If news organizations are to be serving the community, perhaps adopting some of the objectives of the Guggenheim Lab isn’t that bad of an idea. It’d be a good basis for future newsroom transformations. It helped me realize the idea for the bus that served as the crux of my brief talk at ONA in Boston isn’t as out of reach as I felt it was as I gave it the day before.
It may even be a way to help developers think of a way to build a content management system specifically for this kind of engagement-driven journalism that’s not relying on too many moving parts. If you think of how to do that, consider sharing it as a comment over on Amanda’s recent piece for PBS MediaShift.

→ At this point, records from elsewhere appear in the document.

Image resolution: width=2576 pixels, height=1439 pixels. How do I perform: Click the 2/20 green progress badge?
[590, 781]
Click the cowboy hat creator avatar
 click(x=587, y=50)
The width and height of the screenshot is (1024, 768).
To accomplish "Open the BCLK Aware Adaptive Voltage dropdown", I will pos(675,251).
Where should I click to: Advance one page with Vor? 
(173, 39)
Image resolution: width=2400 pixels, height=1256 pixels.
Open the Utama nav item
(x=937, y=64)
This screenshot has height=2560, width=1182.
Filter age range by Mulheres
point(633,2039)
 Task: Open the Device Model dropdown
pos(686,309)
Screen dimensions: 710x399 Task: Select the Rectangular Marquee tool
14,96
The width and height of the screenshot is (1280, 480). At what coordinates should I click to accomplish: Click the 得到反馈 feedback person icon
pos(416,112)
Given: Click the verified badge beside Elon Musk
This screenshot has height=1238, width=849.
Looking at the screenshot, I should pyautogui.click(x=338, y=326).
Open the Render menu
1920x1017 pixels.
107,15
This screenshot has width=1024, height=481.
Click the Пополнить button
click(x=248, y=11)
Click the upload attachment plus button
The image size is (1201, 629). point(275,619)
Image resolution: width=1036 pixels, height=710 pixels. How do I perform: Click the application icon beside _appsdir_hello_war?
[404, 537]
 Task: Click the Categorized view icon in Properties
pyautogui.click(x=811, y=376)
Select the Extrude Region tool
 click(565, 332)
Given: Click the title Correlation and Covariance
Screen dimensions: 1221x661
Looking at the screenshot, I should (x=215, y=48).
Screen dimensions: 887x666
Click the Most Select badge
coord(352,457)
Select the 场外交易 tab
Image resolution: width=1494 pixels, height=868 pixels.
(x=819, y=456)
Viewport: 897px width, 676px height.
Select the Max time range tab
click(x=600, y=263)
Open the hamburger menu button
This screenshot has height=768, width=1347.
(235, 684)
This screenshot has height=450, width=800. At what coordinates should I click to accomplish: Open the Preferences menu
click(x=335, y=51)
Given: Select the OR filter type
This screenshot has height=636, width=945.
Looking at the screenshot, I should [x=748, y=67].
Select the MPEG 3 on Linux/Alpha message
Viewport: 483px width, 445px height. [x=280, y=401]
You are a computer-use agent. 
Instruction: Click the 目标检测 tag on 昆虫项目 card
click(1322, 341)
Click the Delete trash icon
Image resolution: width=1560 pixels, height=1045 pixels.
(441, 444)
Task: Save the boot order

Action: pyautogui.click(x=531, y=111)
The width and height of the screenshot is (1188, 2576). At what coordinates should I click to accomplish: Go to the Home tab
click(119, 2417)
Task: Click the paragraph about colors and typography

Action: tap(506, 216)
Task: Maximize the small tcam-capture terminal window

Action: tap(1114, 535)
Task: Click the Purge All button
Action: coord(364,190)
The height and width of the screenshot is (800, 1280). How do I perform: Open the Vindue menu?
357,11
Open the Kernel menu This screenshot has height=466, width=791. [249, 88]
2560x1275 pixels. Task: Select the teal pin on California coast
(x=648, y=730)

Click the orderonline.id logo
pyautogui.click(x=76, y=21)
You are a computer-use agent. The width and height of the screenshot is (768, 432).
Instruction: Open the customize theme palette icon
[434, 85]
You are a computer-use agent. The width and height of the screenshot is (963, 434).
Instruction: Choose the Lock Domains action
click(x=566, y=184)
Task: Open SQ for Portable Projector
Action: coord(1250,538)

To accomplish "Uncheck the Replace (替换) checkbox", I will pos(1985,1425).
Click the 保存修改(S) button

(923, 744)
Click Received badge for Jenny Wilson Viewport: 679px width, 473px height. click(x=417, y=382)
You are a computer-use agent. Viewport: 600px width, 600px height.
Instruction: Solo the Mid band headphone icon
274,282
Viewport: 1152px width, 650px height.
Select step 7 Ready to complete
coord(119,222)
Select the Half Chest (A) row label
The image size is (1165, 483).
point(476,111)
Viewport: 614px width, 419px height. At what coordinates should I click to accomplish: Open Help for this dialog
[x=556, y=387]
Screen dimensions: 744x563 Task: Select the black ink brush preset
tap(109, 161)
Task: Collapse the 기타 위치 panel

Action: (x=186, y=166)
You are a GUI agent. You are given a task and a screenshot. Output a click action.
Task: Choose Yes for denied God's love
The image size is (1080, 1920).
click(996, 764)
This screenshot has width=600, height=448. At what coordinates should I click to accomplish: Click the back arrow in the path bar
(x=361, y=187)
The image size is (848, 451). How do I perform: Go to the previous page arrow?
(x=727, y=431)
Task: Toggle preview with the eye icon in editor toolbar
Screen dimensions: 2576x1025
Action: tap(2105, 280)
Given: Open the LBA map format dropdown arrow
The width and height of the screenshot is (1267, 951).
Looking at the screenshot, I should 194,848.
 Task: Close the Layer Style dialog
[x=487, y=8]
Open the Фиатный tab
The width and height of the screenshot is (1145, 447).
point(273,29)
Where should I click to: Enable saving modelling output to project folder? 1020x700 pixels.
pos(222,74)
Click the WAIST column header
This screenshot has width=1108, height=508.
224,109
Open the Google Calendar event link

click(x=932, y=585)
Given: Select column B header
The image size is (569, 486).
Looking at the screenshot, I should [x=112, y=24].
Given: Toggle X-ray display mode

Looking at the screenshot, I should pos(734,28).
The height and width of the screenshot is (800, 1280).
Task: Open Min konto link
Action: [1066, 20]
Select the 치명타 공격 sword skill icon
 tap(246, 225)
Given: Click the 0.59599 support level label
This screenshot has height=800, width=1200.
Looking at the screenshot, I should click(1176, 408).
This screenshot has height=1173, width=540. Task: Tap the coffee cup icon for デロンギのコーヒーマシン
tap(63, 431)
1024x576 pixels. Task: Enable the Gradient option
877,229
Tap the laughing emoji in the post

I’m interested in what I’m missing or if I’m being overly ambitious about something that can’t or won’t ever really change. If you’ve got any comments or suggestions, feel free to share them down below.
By the way, folks traveling overseas to Germany or India will have an opportunity to see what I’m talking about in 2012; it’ll be in Berlin this spring and in Mumbai after that. The results derived from the lab’s first round of activities will be shared via an exhibition at the Solomon R. Guggenheim Museum in New York City in 2013.
It’s one I’m looking forward to heading home for when it’s finally announced.